Homeowner and Visitor are sample applications demonstrating the use of Service Registry and Circuit Breaker from Spring Cloud Services with Container-to-Container (C2C) Networking from Cloud Foundry.
Using Gradle, run ./gradlew build
(OS X, Linux) or gradlew.bat build
(Windows).
$ ./gradlew build
Run the deployment script
$ ./scripts/deploy_gradle.sh
The script will create a Service Registry service instance and then push the applications and bind them to the service.
When the script has finished, set the TRUST_CERTS
environment variable to the API endpoint of your Elastic Runtime instance (as in api.example.com
), then restage the applications so that the changes will take effect. Setting TRUST_CERTS
causes Spring Cloud Services to add the the SSL certificate at the specfied API endpoint to the JVM's truststore, so that the client application can communicate with a Service Registry service instance even if your Elastic Runtime instance is using a self-signed SSL certificate (see the Service Registry Documentation.
$ cf set-env homeowner TRUST_CERTS api.wise.com
Setting env variable 'TRUST_CERTS' to 'api.wise.com' for app homeowner in org myorg / space development as user...
OK
TIP: Use 'cf restage' to ensure your env variable changes take effect
$ cf restage homeowner
$ cf set-env visitor TRUST_CERTS api.wise.com
Setting env variable 'TRUST_CERTS' to 'api.wise.com' for app visitor in org myorg / space development as user...
OK
TIP: Use 'cf restage' to ensure your env variable changes take effect
$ cf restage visitor
NOTE
By default, the Spring Cloud Services Starters for Service Registry causes all application endpoints to be secured by HTTP Basic authentication. For more information or if you wish to disable this, see the documentation. HTTP Basic authentication is disabled in these sample applications.
Visit [ROUTE]/knock
, where [ROUTE]
is the route bound to the Visitor application. The Visitor application will use the Service Registry to look up the Homeowner application and get a message back.

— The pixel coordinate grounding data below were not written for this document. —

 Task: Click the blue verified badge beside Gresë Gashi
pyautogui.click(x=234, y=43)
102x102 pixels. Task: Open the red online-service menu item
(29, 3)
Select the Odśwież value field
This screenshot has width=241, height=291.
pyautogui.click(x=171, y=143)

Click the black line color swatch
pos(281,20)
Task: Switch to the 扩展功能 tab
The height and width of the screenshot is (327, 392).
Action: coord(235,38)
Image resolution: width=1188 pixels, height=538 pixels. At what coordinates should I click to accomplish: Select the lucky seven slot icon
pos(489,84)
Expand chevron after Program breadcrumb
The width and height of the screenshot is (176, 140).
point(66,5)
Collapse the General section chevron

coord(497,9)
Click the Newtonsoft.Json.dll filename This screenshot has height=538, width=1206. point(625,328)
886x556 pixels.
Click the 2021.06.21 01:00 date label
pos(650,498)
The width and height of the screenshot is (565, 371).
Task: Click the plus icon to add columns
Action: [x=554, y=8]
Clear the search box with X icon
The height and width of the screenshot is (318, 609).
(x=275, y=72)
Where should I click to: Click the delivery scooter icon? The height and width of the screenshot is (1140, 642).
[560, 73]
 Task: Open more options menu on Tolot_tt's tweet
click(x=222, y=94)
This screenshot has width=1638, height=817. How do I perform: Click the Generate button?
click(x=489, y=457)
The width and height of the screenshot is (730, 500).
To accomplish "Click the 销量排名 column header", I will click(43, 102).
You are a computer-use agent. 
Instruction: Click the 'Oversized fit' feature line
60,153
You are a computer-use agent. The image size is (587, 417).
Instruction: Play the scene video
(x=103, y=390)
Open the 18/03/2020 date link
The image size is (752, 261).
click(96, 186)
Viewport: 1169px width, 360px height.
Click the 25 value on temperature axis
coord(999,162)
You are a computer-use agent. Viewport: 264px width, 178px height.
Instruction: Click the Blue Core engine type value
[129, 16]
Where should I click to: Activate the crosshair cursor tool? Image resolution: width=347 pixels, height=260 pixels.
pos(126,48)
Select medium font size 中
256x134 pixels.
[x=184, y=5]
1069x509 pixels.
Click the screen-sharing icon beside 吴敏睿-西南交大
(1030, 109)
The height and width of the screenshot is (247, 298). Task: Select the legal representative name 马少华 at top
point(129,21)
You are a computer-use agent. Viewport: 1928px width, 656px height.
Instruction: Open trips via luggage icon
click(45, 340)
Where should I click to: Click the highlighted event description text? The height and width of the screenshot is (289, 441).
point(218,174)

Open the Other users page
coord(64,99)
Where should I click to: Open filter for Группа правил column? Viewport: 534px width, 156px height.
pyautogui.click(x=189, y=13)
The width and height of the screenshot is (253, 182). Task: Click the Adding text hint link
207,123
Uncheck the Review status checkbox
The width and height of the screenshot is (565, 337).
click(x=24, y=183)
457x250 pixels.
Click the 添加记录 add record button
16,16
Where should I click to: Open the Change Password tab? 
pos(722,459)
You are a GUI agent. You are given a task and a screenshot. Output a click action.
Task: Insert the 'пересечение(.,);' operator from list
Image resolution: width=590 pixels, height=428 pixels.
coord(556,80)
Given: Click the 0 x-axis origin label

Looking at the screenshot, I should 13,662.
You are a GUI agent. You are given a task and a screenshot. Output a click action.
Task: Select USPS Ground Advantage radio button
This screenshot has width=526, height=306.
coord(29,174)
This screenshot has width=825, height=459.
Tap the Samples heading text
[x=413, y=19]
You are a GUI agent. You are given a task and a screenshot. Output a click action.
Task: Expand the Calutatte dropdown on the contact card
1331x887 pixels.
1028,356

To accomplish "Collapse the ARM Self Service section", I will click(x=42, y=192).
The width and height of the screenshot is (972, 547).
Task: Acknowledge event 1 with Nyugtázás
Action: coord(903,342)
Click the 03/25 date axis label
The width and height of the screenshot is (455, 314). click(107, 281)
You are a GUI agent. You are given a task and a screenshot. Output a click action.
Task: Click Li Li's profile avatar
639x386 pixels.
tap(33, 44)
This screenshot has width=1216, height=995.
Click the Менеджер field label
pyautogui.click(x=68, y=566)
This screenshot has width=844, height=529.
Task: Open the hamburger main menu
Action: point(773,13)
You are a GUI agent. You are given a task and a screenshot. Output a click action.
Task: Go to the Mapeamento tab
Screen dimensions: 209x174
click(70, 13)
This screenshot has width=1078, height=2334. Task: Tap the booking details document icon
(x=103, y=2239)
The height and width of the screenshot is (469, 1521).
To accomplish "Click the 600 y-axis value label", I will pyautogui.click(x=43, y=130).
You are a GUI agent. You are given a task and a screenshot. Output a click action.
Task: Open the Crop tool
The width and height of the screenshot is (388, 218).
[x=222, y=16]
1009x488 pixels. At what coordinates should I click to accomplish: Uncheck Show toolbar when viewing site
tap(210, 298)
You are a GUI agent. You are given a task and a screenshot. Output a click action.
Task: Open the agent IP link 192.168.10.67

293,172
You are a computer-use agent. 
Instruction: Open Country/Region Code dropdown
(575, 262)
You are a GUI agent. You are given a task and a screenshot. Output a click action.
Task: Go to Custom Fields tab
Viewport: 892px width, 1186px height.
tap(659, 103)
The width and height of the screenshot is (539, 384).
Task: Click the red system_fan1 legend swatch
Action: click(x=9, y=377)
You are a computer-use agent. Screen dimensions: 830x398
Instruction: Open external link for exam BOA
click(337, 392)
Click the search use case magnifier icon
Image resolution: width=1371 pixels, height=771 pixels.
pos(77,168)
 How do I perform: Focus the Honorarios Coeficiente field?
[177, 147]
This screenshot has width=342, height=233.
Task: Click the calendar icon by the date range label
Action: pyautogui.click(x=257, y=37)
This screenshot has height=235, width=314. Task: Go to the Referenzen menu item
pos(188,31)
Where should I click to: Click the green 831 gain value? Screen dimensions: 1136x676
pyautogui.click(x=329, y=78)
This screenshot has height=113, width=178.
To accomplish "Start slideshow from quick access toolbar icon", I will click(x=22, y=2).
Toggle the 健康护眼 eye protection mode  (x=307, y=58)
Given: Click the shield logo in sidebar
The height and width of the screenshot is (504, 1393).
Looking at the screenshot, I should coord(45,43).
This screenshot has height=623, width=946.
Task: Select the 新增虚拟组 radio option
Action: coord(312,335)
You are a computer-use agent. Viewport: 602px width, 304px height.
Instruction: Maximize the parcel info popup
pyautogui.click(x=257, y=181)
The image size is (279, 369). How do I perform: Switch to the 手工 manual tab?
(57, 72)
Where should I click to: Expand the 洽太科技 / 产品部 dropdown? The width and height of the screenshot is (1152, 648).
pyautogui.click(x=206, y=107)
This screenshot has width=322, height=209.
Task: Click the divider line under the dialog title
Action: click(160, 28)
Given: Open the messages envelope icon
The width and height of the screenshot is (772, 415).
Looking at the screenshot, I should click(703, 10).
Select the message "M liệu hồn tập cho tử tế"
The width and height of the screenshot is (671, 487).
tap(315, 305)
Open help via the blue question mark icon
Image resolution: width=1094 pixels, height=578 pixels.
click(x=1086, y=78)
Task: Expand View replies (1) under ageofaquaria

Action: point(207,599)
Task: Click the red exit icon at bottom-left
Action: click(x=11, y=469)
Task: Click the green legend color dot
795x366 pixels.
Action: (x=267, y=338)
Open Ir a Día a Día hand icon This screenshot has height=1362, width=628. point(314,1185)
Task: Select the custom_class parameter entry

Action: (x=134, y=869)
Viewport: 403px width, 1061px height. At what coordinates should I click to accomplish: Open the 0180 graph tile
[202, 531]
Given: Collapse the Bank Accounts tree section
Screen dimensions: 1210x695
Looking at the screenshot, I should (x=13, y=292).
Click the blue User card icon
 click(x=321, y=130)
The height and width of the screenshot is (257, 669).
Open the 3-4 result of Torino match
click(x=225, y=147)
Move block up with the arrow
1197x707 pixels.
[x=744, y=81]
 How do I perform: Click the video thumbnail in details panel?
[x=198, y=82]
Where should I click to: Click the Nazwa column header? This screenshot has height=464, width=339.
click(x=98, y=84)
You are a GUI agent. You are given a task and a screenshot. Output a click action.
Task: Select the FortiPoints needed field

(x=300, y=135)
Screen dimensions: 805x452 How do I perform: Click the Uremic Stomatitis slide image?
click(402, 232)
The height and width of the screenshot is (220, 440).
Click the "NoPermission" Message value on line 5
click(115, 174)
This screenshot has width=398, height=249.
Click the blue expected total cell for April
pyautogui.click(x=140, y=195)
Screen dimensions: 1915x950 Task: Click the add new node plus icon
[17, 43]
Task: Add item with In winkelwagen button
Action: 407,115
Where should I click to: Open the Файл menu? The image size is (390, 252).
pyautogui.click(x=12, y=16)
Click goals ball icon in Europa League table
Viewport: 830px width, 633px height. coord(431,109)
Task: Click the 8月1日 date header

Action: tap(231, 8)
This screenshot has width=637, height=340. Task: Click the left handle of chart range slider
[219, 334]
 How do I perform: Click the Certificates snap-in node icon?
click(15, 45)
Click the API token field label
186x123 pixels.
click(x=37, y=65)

When the Visitor and Homeowner applications are initially deployed, the Visitor application will not be able to contact the Homeowner application. This is because a route has not been established between the applications using the Network Access CF CLI plugin. The following screenshot shows an example where nobody is home due to lack of communication with Homeowner from Visitor.
Once the Network Access CF CLI plugin is installed and you have sufficient authorization, you can run the following command to allow communication between Visitor and Homeowner applications:
cf add-network-policy visitor --destination-app homeowner --protocol tcp --port 8080
Here is an example of the Visitor and Homeowner communicating successfully.
After responding in the text field what the name of the visitor is then you will be taken to the following greeting & conversation with the homeowner:
For more information about the Service Registry and its use in a client application, see the Service Registry documentation.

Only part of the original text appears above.